Consider a simple experiment with 2 runs and 15 features on each run. We can plot the normalised abundances of the features in a 2-dimensional graph:

The first step in PCA is to draw a new axis representing the direction of maximum variation through the data. This is known as the first principal component.

Next, another axis is added orthogonal to the first and positioned to represent the next highest variation through the data. This is the second principal component.

The data is then transformed (rotated) to view the points on the new axes.

Obviously, with just 2 runs this is fairly pointless, as our brains can quite easily see the relationships between points in a two-dimensional space. However, with 3 runs the points are plotted in a 3-dimensional space, with 4 runs the points are plotted in a 4-dimensional space, and so on. In these cases, the process of adding more principal components continues, each one orthogonal to the previous one and each one accounting for less and less of the variance in the data set.

The result of this is that we can visualise features (and runs) in two- or three-dimensional space in such a way that features that are "close together" (i.e. not showing much variation) will appear together on the PCA plot and vice versa. By displaying runs as well as features on the same graph (called a biplot), we can help show which features are contributing to the difference between runs. This can then be used to determine which features are most important in distinguishing a particular run or group from the other runs or groups.

## The PCA biplot

We can graph both transformed feature and run data on a biplot. The biplot contains a lot of information and can be helpful in interpreting relationships between experimental groups and features. Also, it can help to identify outlier runs, i.e. runs that have different properties to other runs in the same groups. In the biplot shown below, we can see that runs from each group (the coloured dots) are close to each other. However, the runs in group "Drug C" (the orange dots) are not as close as the runs in the other three groups. The features are also shown and appear to form two distinct groups.

::::

• Exercise requirements:
1. In the PCA excerpt, what is a graph called that shows runs and features together?
2. Reproduce the PCA excerpt verbatim, starting at the words "Consider a simple" and stopping after "the new axes.".

• The data:
::::

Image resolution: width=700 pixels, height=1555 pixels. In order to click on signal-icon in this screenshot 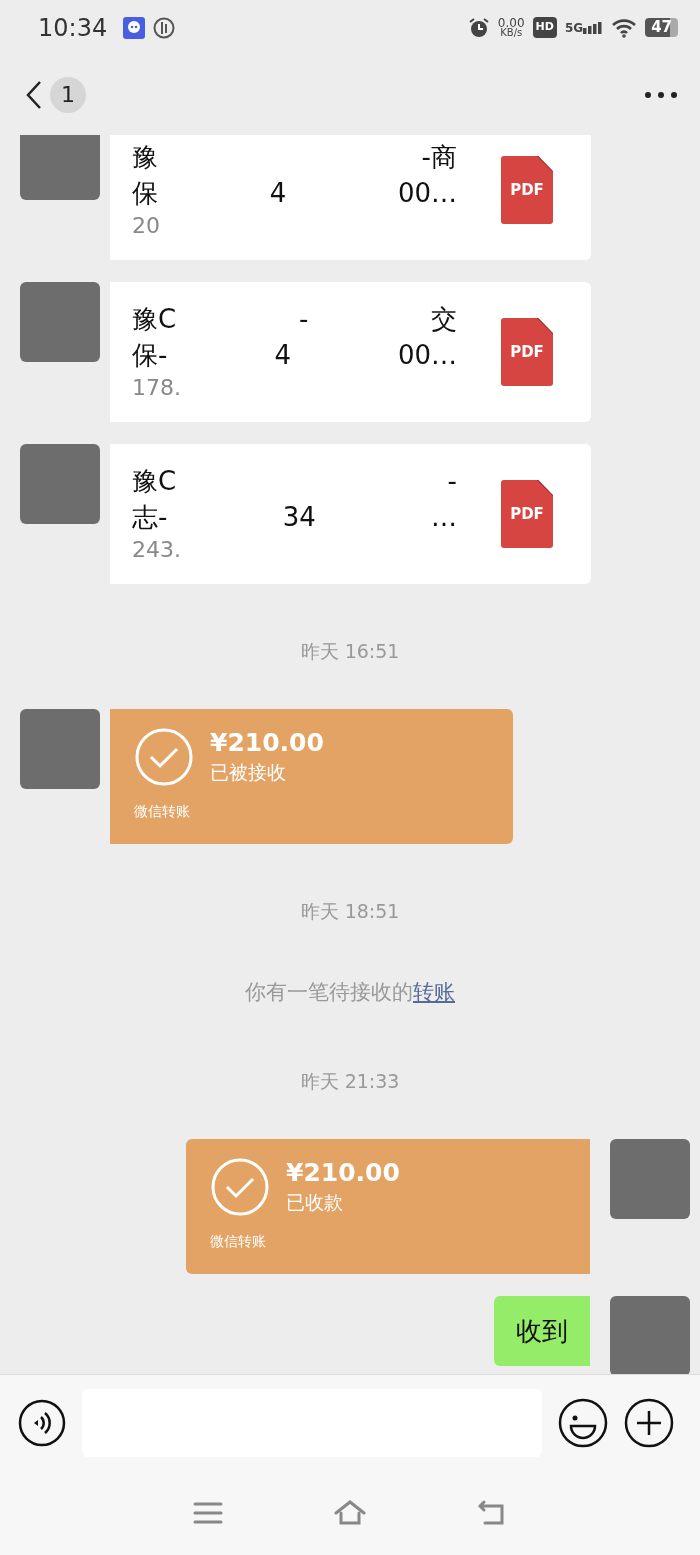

::::

• Exercise responses:
1. A biplot.

2.
Consider a simple experiment with 2 runs and 15 features on each run. We can plot the normalised abundances of the features in a 2-dimensional graph:

The first step in PCA is to draw a new axis representing the direction of maximum variation through the data. This is known as the first principal component.

Next, another axis is added orthogonal to the first and positioned to represent the next highest variation through the data. This is the second principal component.

The data is then transformed (rotated) to view the points on the new axes.